Swedish actor (born 1976)

Linus Carl Henrik Wahlgren (born 10 September 1976) is a Swedish actor. He is the son of actors Christina Schollin and Hans Wahlgren and brother to actors and singers Pernilla and Niclas Wahlgren.
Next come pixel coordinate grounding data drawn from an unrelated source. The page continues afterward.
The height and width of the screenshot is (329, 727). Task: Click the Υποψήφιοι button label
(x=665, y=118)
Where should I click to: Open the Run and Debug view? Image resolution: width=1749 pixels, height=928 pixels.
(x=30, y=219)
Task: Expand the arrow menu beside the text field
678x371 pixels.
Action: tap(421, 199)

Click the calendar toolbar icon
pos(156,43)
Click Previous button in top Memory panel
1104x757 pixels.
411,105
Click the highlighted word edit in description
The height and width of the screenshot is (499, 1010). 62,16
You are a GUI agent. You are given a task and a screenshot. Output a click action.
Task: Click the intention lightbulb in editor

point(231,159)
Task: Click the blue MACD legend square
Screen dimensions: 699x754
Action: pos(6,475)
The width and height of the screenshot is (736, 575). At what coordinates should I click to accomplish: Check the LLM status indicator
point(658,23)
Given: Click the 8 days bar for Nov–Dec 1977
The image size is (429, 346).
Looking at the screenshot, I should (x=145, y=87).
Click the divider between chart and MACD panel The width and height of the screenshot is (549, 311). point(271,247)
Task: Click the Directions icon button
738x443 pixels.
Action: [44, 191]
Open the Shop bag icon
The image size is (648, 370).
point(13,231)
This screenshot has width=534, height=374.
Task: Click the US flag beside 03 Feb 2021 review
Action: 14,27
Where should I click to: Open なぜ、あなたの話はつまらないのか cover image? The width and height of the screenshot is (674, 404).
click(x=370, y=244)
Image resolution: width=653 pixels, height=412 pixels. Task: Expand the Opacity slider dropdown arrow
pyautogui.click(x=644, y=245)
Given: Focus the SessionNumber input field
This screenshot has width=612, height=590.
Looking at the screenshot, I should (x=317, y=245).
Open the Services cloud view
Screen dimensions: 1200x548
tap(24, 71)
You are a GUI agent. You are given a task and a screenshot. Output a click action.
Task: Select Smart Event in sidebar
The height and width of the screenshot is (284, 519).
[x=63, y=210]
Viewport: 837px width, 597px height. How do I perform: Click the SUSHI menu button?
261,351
He has also appeared in a few episodes of his sister Pernilla Wahlgren's TV series Wahlgrens värld, which is broadcast on Kanal 5.

==Filmography==
- 1983 – G – som i gemenskap
- 1994 – Bert
- 1997 – Rederiet
- 2000 – 102 Dalmatians (voice in Swedish dub)
- 2001 – Jimmy Neutron: Boy Genius (voice in Swedish dub)
- 2001 – Atlantis: The Lost Empire (voice in Swedish dub)
- 2002 – The Dog Trick
- 2004 – Mongolpiparen
- 2005 – Robots (voice in Swedish dub)
- 2005 – Den utvalde
- 2006 – Göta Kanal 2 – Kanalkampen
- 2008 – Irene Huss – Guldkalven
- 2009 – Scener ur ett kändisskap
- 2010 – Solsidan
- 2013 - Crimes of Passion
- 2014 – Blå Ögon (Blue Eyes) - Max Åhman in seven of the political thriller's 10 episodes
- 2016 - 30 Degrees in February (television)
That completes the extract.